Generating typed Haskell terms#

We are ready to define a grammar for typed functional terms in Haskell, and see how to generate them with outlines.

The target language#

The target language is only a fragment of Haskell, limited to:

  • \ ... -> ... lambda abstraction

  • t u application

  • (t,u) pair

  • fst, snd projections (e.g. fst (t,u) evaluates to t)

The pair construction will be written in infix notation: (,) t u instead of (t,u).

Applications are associative to the left: t u v is (t u) v.

For instance the third iterator is \ f u -> (f (f (f u))) and we can call on the interactive interpreter to see its inferred type:

!ghci -v0 <<< ':t    \ f u -> (f (f (f u)))'
\ f u -> (f (f (f u))) :: (t -> t) -> t -> t

Type inference#

These terms have simple types made of type variables, arrow types t1 -> t2 and product types (t1,t1).

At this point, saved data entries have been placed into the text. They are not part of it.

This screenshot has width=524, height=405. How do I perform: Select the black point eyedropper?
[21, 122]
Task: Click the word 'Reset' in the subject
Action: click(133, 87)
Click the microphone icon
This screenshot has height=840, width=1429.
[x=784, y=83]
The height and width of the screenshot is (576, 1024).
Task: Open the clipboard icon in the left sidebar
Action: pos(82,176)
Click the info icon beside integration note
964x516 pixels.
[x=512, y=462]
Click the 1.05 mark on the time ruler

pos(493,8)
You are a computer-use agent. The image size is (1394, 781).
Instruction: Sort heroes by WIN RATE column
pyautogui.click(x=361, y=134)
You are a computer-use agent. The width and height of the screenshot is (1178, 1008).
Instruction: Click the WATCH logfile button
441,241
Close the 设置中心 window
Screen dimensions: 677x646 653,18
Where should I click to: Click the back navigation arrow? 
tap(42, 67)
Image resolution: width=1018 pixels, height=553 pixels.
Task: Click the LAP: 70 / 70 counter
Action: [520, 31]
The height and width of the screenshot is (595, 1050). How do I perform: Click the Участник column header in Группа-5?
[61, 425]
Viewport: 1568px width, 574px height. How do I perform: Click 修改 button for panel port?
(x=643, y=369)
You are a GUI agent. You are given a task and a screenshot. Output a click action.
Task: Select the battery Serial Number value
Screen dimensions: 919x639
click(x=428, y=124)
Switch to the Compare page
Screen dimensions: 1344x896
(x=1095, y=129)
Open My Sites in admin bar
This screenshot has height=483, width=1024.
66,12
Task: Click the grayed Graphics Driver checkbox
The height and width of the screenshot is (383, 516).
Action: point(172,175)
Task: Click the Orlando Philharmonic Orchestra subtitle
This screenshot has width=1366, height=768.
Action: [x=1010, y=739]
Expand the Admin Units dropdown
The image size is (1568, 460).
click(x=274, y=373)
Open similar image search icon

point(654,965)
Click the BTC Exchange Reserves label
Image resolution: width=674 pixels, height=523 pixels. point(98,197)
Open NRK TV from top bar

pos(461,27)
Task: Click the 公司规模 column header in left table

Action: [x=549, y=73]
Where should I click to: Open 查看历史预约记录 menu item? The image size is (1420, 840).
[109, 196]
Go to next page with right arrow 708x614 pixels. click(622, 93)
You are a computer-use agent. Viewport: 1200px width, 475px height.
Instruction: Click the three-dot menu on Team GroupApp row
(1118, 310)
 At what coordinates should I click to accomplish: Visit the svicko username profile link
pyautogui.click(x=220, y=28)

The term variables are declared without a type hint. The goal of type inference is to assign types to term variables so that the whole term is typable.

It is essentially an unification process: when facing an application t u, with t of type a -> b and u of type a', try to unify a and a' and reify all the other types accordingly.

This explains why it is not possible to guide the generation of typed terms in that syntax: in a context where t is given a type a -> b, trying to complete an term ending with an application t _ means trying to generate on demand a term whose type matches a.

Postfix notation#

This issue does not occur if we decide to transform the language and to use a postfix notation for applications, that is to say if we write the applications t u App instead.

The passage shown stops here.